In the coming months, organizations in these and other cities are holding public forums on PB. They hope to inspire local officials to share meaningful decision-making power with their constituents, while encouraging community groups to demand a place at the budgeting table. Examples in Latin America have already shown that both factors – committed officials and motivated community groups – are essential to effective participatory budgeting.
PB can work at national, state levels
And PB is not just for municipal governments. In other countries, states, counties, housing authorities, and schools have also used it to allocate public budgets. American officials should follow suit.
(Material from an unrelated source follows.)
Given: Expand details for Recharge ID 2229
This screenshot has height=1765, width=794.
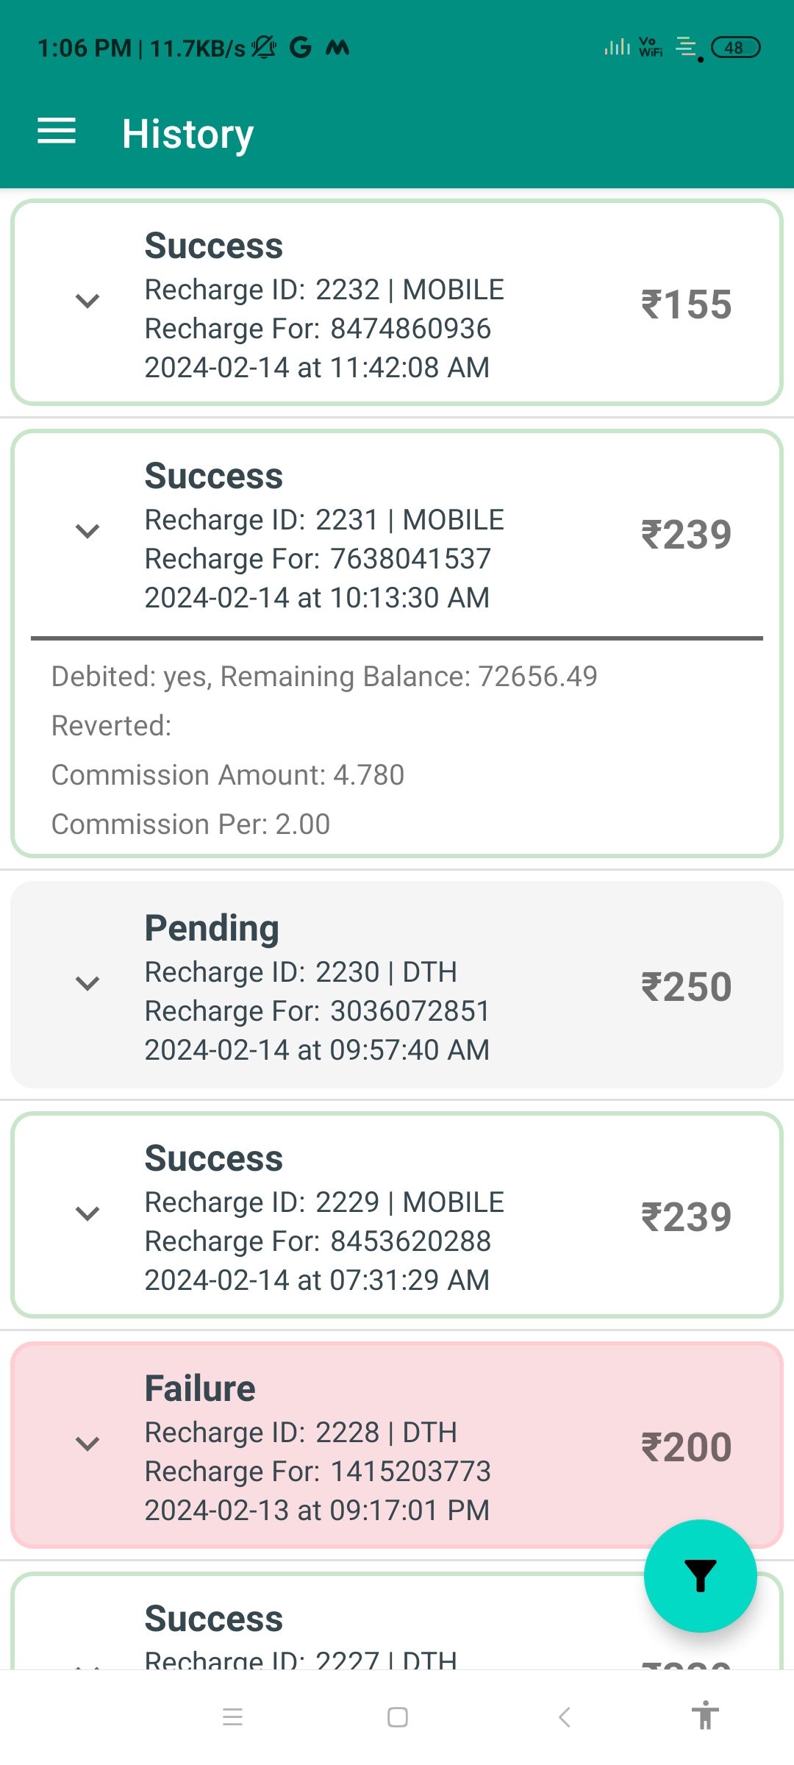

Governors, for instance, could create pilot programs to ensure citizen participation in state infrastructure spending decisions. At the federal level, the Obama administration could use PB to disburse funds in departments with a history of promoting citizen involvement, such as Housing and Urban Development (HUD) and the Environmental Protection Agency (EPA). HUD, for instance, could encourage housing authorities to conduct PB with residents. Toronto’s housing authority has been doing this since 2001.
PB has bipartisan appeal
At its heart, PB exemplifies two bipartisan ideals: transparent, effective service delivery and civic engagement. Both Democrats and Republicans are striving to get the most out of depleted resources and serve citizens’ needs as efficiently as possible. PB has a proven track record of rising to this challenge, by injecting public scrutiny, knowledge, and creativity into budgeting.
PB’s other starting point – maximizing civic participation – also has bipartisan appeal. Republicans have long advocated voluntarism and service, while President Obama has emphasized civic engagement – that democracy is about “we” rather than “I”, and that government is “us” not “them.”
At a time when our country seems as divided as ever, PB offers a concrete policy idea to spur citizen involvement and constructive public debate. If we heed the lessons from previous experiments, this model could bring citizens and officials together, to discuss real issues and make difficult decisions.
Daniel Altschuler is a Copeland Fellow at Amherst College and a doctoral candidate in politics at the University of Oxford. He is currently organizing a public forum on PB in Springfield, Mass. Josh Lerner is co-director of The Participatory Budgeting Project and a PhD candidate in politics at the New School for Social Research.